Daniel Ortega está a punto de alcanzar dos décadas consecutivas en el poder en Nicaragua, tras haber regresado a la presidencia en 2007 con apenas un tercio de los votos. Su retorno fue posible gracias a una reforma electoral que redujo el porcentaje necesario para ganar en primera vuelta y a la profunda división del liberalismo, entonces representado por Arnoldo Alemán y Eduardo Montealegre.
Desde aquel momento, las elecciones nicaragüenses quedaron bajo sospecha. Diversas organizaciones internacionales y opositores denunciaron reiteradamente fraudes, irregularidades y manipulación del sistema electoral, lo que permitió a Ortega y al Frente Sandinista de Liberación Nacional (FSLN) perpetuarse en el poder. En 2011 y 2016, fue reelegido en comicios cuestionados por falta de transparencia, y en 2021 volvió a presentarse tras haber encarcelado o proscripto a prácticamente todos sus rivales.
El gobierno también consolidó un férreo control institucional: domina la Asamblea Nacional, el Poder Judicial y el Consejo Supremo Electoral, mientras que las fuerzas de seguridad y grupos parapoliciales son señalados por violaciones a los derechos humanos. En 2018, las protestas masivas contra el régimen fueron brutalmente reprimidas, dejando cientos de muertos y miles de exiliados.
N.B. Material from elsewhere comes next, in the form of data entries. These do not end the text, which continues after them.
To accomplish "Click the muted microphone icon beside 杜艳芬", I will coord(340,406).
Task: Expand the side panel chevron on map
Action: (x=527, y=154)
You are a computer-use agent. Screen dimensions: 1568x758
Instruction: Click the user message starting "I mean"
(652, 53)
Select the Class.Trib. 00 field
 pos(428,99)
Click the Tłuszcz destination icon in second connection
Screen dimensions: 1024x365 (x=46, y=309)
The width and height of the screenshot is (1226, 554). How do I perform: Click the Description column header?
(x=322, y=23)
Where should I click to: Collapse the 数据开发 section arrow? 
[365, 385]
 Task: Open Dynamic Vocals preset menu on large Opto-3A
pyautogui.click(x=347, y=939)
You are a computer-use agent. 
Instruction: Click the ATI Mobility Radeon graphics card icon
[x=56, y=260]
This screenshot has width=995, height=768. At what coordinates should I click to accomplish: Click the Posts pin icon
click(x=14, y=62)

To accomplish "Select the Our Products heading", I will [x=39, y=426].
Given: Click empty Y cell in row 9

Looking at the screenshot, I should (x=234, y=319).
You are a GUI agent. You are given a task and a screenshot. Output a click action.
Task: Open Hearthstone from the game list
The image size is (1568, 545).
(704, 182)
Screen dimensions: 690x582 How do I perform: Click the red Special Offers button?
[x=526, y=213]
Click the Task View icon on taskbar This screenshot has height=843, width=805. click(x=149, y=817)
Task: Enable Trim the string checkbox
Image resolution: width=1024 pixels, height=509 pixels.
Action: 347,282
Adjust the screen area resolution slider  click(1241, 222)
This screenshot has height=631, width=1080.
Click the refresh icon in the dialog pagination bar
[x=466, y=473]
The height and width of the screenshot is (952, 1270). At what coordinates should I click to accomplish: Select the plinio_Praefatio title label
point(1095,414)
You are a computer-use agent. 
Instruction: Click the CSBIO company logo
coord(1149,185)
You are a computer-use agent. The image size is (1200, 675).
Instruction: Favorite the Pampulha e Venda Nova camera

Otro frente de conflicto ha sido la relación con la Iglesia católica. Ortega y su esposa, la vicepresidenta Rosario Murillo, han acusado a sacerdotes y obispos de conspirar en su contra, llegando incluso a expulsar a religiosos y clausurar órdenes. El caso más reciente fue el del obispo Rolando Álvarez, condenado y encarcelado tras negarse a abandonar el país, lo que generó fuertes críticas internacionales.
Con casi 20 años consecutivos en el poder, Ortega ha superado la permanencia de cinco presidentes costarricenses y se acerca a los niveles de longevidad política de figuras como Fidel Castro. Su régimen se caracteriza por la concentración de poder, la ausencia de contrapesos y la restricción sistemática de libertades civiles y políticas.
Aunque aún conserva un núcleo duro de apoyo dentro del país, el creciente aislamiento internacional, las sanciones económicas y la migración masiva de nicaragüenses hacia Estados Unidos y Costa Rica muestran el deterioro interno de un modelo político que se autodefine como revolucionario, pero que para muchos analistas representa una de las dictaduras más consolidadas del continente.